Attorney Discipline – Suspension (By Consent)
Respondent: Jalal J. Dallo
P Number: 72879
County: Oakland
City: Bloomfield Hills, Michigan
Case No.: 25-053-GA
Document Type: Notice of Suspension (By Consent)
Issued: February 4, 2026
Effective: February 4, 2026
Discipline Summary
The Attorney Grievance Commission approved, and Tri-County Hearing Panel #4 accepted, an Amended Stipulation for Consent Order of Discipline. The stipulation included admissions to multiple allegations of misconduct and no-contest pleas to additional factual allegations set forth in the first amended formal complaint.
Underlying Conduct
During representation of a client in a criminal matter, the respondent accepted an envelope of documents from the client intended for delivery to a third person.

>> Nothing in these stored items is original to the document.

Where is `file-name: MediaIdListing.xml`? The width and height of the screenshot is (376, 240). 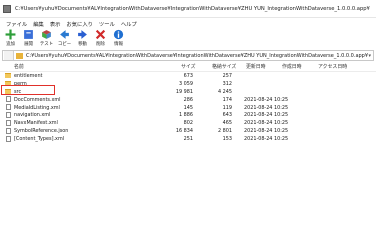
file-name: MediaIdListing.xml is located at coordinates (37, 108).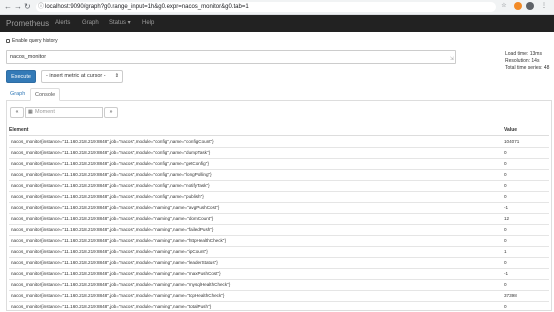  Describe the element at coordinates (18, 7) in the screenshot. I see `arrow-right-icon: →` at that location.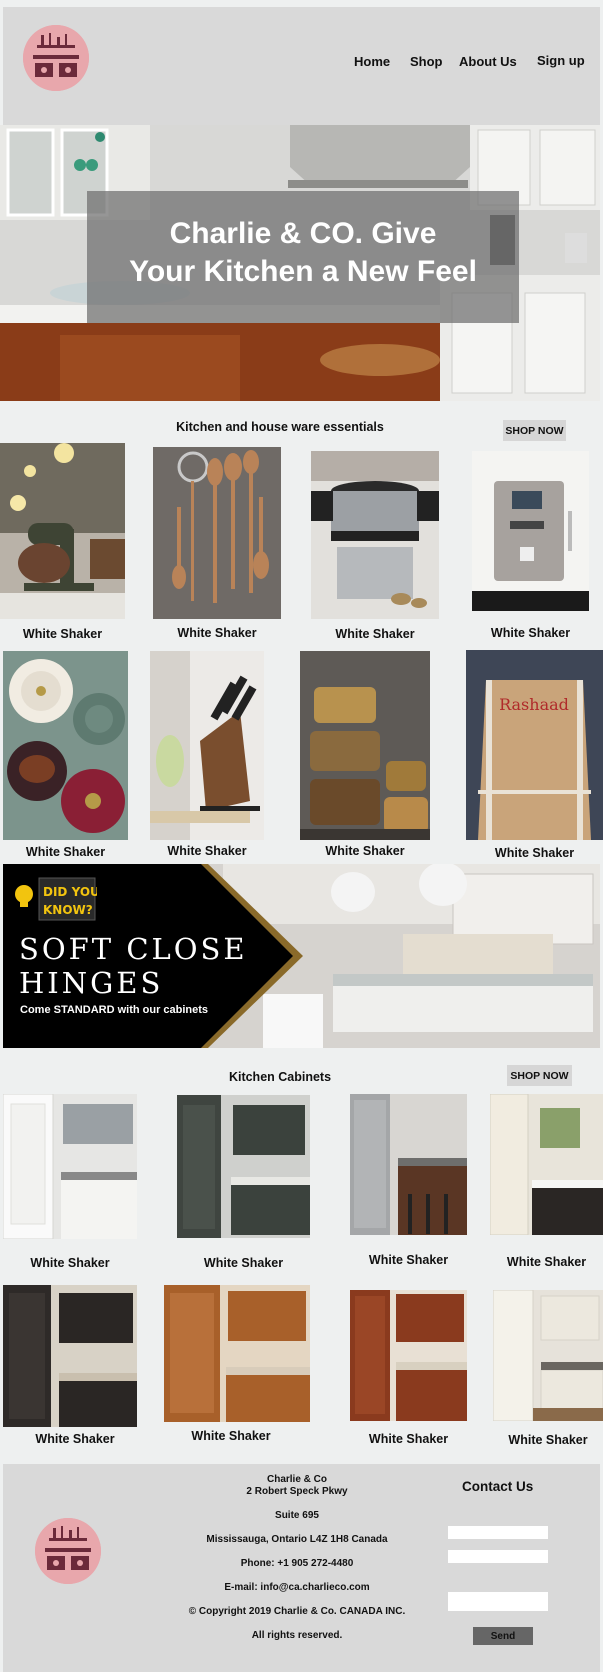  I want to click on cabinets-title: Kitchen Cabinets, so click(280, 1077).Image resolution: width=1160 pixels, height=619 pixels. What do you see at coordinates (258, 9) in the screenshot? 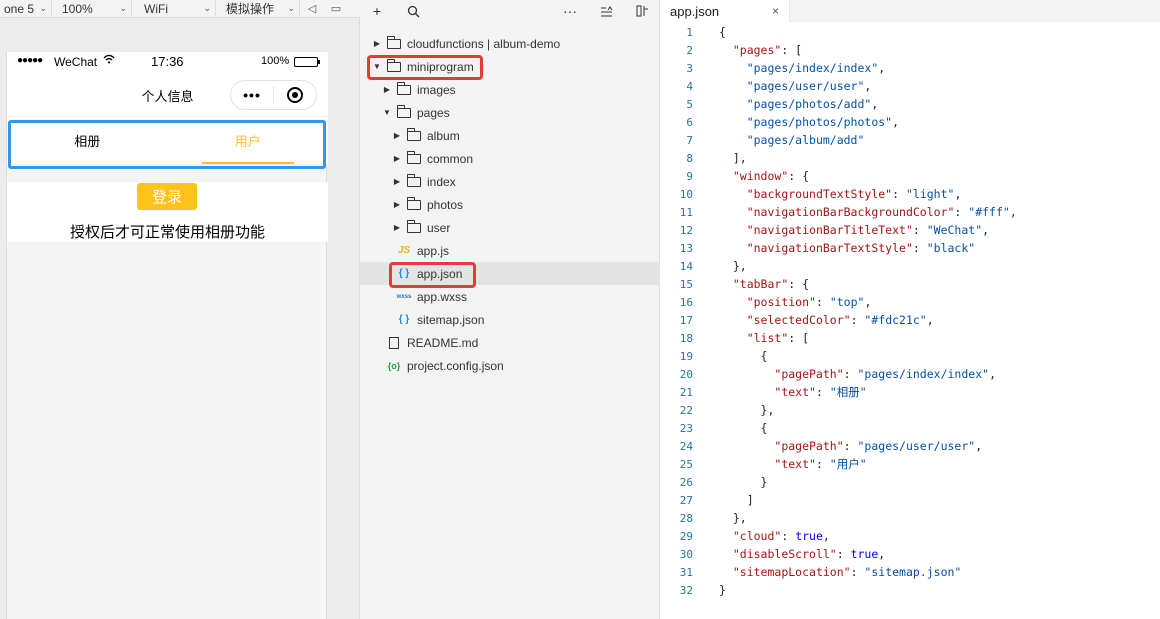
I see `operation-select: 模拟操作 ⌄` at bounding box center [258, 9].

Some of those documents contained requests and demands that the third person contact the victim in the case in an effort to influence or change her testimony.
Following this conduct, the respondent withdrew from the representation and was removed from the Oakland County Indigent Defense Services Office list of approved attorneys.
As part of the consent agreement, allegations in paragraphs 63(a) and 63(c) of the first amended formal complaint were dismissed with prejudice.
Rule Violations Found
Based on the respondent’s admissions and no-contest pleas, the panel found violations of the following Michigan Rules of Professional Conduct:
- MRPC 3.4(c) – knowingly disobeying an obligation under the rules of a tribunal
- MRPC 8.4(a) – knowingly assisting or inducing another to violate tribunal rules
- MRPC 8.4(b) – conduct involving dishonesty, fraud, deceit, misrepresentation, or criminal law violations reflecting adversely on fitness to practice
- MCR 9.104(1) – conduct prejudicial to the proper administration of justice
- MCR 9.104(2) – conduct exposing the profession or courts to obloquy or reproach
- MCR 9.104(3) – conduct contrary to justice, ethics, honesty, or good morals
- MCR 9.104(4) – violation of professional conduct standards adopted by the Supreme Court
Sanction
- Suspension: 45 days
- Effective: February 4, 2026
- Costs assessed: $773.20
Why This Matters
This case sits squarely in the red zone of attorney ethics. Any conduct that touches a victim, even indirectly, through requests meant to shape testimony strikes at the integrity of the justice system itself. It is why the rules draw hard lines around interference, inducement, and tribunal obligations.
The removal from the indigent defense roster matters too. Public defense systems depend on trust. When that trust breaks, the consequences extend beyond one lawyer and one case.
This is discipline doing exactly what it is supposed to do.